Таким образом, уже в начальный период работы над „Подростком“ „великая идея“ Версилова оформляется как идея полемическая. Нравственно-психологический комплекс, который она олицетворяет, с наибольшей полнотой развертывается в черновых записях июля — августа 1874 г. У истоков полемики стоят Герцен и Михайловский. Этим, возможно, объясняется то беспокойство, о котором пишет Достоевский в письме к А. Г. Достоевской от 14 (26) июля 1874 г.: „Мне бы хотелось написать что-нибудь из ряду вон. Но одна идея, что «Отечественные записки» не решатся напечатать иных моих мнений, отнимает почти у меня руки“ (XXII, кн. 1, 354).
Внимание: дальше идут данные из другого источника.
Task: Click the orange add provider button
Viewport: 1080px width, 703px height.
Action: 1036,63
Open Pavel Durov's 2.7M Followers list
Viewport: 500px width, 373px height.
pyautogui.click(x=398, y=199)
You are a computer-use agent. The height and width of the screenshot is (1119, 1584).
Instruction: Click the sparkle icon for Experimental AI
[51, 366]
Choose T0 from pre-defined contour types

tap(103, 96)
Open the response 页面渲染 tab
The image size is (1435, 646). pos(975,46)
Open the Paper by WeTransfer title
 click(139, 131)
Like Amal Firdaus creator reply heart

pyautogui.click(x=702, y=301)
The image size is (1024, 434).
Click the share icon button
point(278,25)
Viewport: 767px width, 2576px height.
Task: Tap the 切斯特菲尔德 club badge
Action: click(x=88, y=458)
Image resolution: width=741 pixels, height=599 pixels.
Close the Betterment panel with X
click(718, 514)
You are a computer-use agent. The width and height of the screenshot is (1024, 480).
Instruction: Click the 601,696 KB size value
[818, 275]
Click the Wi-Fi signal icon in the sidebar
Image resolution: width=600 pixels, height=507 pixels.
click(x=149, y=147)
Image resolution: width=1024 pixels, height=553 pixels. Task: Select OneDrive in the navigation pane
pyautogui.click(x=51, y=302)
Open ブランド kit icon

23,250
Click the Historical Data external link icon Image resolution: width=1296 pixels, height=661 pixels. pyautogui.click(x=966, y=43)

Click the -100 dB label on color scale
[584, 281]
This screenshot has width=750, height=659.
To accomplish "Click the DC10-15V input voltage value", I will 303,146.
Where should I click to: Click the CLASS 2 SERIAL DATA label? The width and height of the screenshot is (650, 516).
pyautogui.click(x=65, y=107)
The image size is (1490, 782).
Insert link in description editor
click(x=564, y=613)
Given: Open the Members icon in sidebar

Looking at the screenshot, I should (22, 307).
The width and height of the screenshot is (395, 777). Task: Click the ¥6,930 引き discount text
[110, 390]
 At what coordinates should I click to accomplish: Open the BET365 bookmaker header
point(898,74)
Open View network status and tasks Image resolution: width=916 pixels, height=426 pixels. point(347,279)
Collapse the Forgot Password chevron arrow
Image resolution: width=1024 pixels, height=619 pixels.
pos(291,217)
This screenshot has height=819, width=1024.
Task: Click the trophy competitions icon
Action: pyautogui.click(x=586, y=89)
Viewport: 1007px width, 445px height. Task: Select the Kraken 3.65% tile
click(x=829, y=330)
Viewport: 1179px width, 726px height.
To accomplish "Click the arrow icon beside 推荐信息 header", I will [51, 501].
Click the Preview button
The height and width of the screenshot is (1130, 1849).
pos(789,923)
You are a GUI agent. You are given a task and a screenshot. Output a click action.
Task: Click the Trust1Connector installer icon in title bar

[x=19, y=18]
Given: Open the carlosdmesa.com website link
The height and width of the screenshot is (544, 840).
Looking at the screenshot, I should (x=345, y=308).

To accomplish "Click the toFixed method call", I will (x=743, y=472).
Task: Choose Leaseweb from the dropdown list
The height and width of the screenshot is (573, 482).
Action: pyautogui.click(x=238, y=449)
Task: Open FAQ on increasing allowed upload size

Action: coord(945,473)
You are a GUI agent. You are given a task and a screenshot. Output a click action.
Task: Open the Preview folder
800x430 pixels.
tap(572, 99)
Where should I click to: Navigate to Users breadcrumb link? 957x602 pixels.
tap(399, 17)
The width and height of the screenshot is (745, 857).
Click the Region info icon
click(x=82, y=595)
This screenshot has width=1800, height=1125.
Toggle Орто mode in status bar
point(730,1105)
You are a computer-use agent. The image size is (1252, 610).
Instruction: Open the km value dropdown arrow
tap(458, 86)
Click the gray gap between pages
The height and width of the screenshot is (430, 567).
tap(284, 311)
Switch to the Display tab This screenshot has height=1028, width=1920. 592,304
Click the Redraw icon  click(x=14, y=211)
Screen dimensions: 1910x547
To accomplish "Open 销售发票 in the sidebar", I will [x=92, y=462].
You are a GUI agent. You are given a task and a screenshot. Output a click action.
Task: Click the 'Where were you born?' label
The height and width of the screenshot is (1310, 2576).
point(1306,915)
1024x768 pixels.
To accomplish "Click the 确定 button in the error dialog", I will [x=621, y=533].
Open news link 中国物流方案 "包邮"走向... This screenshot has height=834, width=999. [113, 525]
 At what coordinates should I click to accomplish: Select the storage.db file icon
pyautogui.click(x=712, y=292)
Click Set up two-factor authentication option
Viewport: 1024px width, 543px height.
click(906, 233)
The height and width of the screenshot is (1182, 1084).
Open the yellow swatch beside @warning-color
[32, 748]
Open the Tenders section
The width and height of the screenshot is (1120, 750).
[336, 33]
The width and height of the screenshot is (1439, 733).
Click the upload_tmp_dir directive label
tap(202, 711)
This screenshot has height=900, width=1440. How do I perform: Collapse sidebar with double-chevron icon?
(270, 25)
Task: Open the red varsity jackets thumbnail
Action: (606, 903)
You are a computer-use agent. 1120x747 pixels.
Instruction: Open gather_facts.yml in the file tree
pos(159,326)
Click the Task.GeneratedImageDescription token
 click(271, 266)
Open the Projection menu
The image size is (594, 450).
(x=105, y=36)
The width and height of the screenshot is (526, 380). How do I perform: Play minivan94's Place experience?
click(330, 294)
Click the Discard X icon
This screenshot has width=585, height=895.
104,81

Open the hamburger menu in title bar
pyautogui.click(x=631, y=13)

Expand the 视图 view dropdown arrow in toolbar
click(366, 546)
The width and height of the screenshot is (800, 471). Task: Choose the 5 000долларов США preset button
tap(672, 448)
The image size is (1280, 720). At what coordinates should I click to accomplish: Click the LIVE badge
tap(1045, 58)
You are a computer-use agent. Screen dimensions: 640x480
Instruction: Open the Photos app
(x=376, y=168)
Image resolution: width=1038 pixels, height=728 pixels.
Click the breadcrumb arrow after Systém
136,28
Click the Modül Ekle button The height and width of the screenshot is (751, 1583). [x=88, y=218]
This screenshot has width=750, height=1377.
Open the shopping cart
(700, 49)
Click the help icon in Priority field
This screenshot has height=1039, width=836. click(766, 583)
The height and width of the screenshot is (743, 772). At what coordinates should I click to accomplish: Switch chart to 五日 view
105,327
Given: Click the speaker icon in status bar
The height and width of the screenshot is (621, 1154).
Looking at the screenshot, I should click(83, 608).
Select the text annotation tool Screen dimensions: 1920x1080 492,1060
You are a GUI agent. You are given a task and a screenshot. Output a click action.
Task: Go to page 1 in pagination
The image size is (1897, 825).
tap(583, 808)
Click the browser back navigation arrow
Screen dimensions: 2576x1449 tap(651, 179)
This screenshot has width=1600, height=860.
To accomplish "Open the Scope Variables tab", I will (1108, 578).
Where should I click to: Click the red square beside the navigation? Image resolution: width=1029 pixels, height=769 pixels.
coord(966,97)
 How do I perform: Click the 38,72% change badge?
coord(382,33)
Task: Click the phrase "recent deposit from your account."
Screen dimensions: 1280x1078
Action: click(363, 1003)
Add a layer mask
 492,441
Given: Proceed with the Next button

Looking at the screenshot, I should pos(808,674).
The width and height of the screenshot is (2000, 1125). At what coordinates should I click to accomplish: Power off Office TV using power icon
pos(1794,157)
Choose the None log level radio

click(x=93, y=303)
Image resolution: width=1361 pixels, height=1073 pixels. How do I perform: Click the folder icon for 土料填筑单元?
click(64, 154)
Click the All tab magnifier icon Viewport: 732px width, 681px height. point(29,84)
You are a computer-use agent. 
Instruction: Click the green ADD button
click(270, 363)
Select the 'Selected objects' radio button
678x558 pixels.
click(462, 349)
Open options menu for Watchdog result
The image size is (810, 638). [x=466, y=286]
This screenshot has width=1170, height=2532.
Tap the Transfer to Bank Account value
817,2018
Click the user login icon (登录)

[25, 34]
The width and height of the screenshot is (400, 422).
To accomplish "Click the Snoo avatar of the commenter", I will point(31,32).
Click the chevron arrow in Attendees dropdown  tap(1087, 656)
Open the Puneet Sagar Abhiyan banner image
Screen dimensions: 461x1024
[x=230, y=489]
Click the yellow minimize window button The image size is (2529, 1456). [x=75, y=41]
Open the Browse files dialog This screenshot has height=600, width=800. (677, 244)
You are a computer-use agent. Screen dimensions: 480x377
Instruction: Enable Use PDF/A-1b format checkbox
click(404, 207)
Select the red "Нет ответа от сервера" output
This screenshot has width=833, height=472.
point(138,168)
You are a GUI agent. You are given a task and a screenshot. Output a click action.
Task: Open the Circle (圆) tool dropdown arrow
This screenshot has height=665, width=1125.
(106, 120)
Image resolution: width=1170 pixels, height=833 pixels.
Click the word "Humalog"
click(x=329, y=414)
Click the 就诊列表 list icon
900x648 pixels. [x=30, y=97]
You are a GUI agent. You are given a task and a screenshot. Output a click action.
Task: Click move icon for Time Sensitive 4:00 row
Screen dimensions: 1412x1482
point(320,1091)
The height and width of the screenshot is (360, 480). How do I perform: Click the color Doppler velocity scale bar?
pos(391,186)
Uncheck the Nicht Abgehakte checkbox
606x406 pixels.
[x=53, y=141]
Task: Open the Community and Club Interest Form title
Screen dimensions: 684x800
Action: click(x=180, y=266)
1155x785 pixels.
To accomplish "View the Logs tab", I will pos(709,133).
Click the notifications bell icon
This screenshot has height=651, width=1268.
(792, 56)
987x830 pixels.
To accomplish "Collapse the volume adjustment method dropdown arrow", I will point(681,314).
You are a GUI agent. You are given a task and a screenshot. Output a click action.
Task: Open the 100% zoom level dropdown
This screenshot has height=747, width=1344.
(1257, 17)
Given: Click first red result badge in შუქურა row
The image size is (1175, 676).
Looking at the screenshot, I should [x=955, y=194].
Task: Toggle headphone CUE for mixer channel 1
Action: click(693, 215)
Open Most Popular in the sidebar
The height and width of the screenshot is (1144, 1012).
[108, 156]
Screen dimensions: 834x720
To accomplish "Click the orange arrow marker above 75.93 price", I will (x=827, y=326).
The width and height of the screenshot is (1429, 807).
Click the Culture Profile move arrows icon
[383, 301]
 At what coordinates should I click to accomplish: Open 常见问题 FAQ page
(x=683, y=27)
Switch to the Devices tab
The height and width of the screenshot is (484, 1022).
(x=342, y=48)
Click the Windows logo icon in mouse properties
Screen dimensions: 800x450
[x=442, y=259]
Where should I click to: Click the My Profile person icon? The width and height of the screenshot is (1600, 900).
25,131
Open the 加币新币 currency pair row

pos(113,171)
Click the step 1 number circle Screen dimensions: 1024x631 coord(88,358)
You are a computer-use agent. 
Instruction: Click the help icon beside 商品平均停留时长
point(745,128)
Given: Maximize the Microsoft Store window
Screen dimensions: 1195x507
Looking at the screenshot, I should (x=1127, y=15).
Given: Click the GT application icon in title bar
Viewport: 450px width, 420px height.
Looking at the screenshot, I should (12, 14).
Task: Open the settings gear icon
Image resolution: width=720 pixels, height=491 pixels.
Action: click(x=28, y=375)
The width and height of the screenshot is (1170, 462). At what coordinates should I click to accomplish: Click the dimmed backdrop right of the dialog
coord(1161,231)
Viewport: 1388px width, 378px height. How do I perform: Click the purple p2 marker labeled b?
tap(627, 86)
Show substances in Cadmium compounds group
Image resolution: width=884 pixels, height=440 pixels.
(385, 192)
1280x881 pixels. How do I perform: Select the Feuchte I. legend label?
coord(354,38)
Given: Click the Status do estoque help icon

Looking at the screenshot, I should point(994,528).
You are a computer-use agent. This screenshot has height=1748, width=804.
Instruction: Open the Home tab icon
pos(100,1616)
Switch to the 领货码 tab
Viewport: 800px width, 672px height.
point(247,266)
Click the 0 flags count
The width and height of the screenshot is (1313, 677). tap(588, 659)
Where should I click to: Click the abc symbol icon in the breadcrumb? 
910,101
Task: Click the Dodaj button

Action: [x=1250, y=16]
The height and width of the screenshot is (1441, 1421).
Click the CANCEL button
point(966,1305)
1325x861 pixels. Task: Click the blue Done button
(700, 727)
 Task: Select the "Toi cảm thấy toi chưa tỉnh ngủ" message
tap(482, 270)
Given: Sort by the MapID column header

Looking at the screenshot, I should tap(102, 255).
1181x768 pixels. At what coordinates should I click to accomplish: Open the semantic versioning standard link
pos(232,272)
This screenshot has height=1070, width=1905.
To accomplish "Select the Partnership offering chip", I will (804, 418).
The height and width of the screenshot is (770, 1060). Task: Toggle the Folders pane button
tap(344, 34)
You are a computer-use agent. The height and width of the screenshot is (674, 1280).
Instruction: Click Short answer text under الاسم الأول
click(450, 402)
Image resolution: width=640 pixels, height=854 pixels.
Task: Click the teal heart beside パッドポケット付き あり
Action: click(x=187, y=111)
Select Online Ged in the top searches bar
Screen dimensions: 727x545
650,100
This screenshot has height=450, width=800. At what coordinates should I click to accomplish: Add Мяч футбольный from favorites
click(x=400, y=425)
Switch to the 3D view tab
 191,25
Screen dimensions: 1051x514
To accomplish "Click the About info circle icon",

В рассуждениях ЕГО „великая идея“ выступает как источник „живой жизни“. Объяснение Версиловым этого понятия Подростку (в черновиках) и молодому князю Сокольскому (в окончательном тексте):,…. это должно быть нечто ужасно простое, самое обыденное и в глаза бросающееся, ежедневное и ежеминутное, и до того простое, что мы никак не можем поверить, чтоб оно было так просто" (XIII, 178). Но есть в определении ее и два важных для нас оценочных качества: она — „не умственная и не сочиненная“. В черновиках к ним добавлено: „и не сделанная“ (XIV, 79). Здесь намечается то русло, по которому пойдет в черновиках полемика ЕГО с дергачевцами, с одной стороны, и идеей Ротшильда — с другой.
На протяжении всех черновиков и в окончательном тексте романа Версилов говорит о себе как о „носителе высшей идеи“. Вместе с тем в подготовительных записях дважды — и опять в августе и марте — ответ ЕГО на восторженное признание носителем „высшей идеи“ Достоевский сопровождает очень важной ремаркой: „ОН нагибается к уху и шепчет: «ОН лжет»“ (XIV, 38, 285). Этот автокомментарий героя, как и насмешка, которой сопровождается его рассуждение о красоте, свидетельствуют об очевидной недоступности для него „живой жизни“. Именно поэтому он так и стремится прорваться к ней. Недоступность „живой жизни“ для Версилова Достоевский связывает с оторванностью героя от „почвы“, от коренных верований и преданий, исторически восходящей к периоду петровских преобразований. Версилов сознает это и сам: „Я исковеркан, дитя века, и ношу на себе проклятие века, развратен и развратным родился, ибо русские вот уже два столетия рождаются развратными“ (XIV, 407). Жажда идеала и отсутствие веры, рождающие безмерную гордость и безмерное презрение к себе, обусловливают тщетность попыток героя „смирить“ себя. Самосовершенствование при столкновении с действительностью оборачивается требованием подчинения, признания за собою права называться высшим человеком, т. е. оборачивается „безобразием“. Так определяет в черновиках к роману трагическую несостоятельность героя Ахмакова, и потому Версилов воспринимает свои отношения с ней как „фатум“.